Read my blog which I started in June 2017, and you will learn a lot. Many many changes since then. Still pushing to retain communication and language. Blog is called Suddenly Mad: My Voyage Through Early Alzheimer’s www.suddenlymad.com 

You can be in contact through the blog by replying there if you wish. 

Canada111

 


Horse Lover
Posted: Tuesday, January 1, 2019 12:31 AM
Joined: 11/4/2017
Posts: 124


Chad, my mother had EOAD.  My sister is currently in a nursing home with EOAD.  I also have EOAD.  I have to say that the end stage is pretty much the same for everyone.  For my mother and sister, they were both very healthy physically.  It seemed that their physical health contributed to living with the disease much longer than most would expect.  My sister has forgotten how to walk and can barely sit up in a recliner.  She has lasted much longer than I could have ever imagined.  She has been in a nursing home almost 10 years.  My brother in law had to place her there when she began wandering off at night.  I am early stage and my sister is late stage. 

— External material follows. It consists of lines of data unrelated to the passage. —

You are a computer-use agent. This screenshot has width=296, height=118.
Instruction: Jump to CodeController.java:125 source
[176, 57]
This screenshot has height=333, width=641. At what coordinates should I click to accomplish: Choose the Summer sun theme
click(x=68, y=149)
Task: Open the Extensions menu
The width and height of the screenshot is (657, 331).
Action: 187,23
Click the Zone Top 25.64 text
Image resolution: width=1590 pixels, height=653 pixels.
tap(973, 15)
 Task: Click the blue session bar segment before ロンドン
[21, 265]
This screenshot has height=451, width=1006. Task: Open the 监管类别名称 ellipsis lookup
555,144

Something to keep in mind, even if your mother had not been adopted, it is unlikely that you would have had even the slightest idea that this disease was coming her way.  People who are genetically predisposed to Alzheimer's make up a very small percentage of the Alzheimer's population.  I believe it is roughly 5%.  With my family history, my doctor expected that my diagnosis would result in a genetic predisposition.  However, it isn't genetic.  It's just a fluke that several people in my family (aunt's and uncles as well) have developed the disease.  I believe there may be more to it than that, but currently there is no proof. 

I'm sorry that you and your mother are going through all of this.  It is difficult to watch.  It's even more difficult to be the patient.  I hope this helps you in some way.  Keep in mind that at some point, you will likely have to place your mother in a nursing home for her own safety (especially if she is wandering off).

 

 

 

 

 


Horse Lover
Posted: Tuesday, January 1, 2019 12:37 AM
Joined: 11/4/2017
Posts: 124


Chad, another thing that you may want to do is make an appointment with a social worker through the Alzheimer's Association.  He/She can sit down with you and your family and answer your questions much better than most of us can.  They can also give you guidance on how to handle financial issues, wandering and anything else that you are unsure about.  Also, my social worker told me that Medicare will cover a portion of in home care.  My husband and I met with the social worker from my local association and she was able to answer questions that we hadn't even thought about yet.  You can get the phone number off of the Alzheimer's Association web page.
MN Chickadee
Posted: Monday, January 7, 2019 3:06 PM
Joined: 9/7/2014
Posts: 934


My mom was diagnosed with Alz when she was about 60 after a few years of noticing memory loss. 8 years later is when she started to need 24/7 supervision, started forgetting how to use the tv and phone, risk of wandering.  It is now 14 years later and still physically quite physically healthy. She speaks incoherently, can't dress or bathe herself, doesn't recognize her children, and is much like caring for a toddler. Yet her body remains very mobile and healthy. She could walk for miles. Her immune system is incredible from working with little kids in her career.  Her decline has been slow, much slower than some PWD. I do wonder when the final stage will set in as well. Sometimes I wonder if she will have a health event like cancer or stroke that we don't treat per her health care directive wishes and that takes her before Alz. We're working on the assumption that there could be quite a few more years left of care because as of now her body shows no signs of slowing down. If I were you I would meet with an elder law attorney and make sure you are ready for years more of care just in case. The attorney can tell you how to best use her money and prepare to get her on Medicaid if necessary.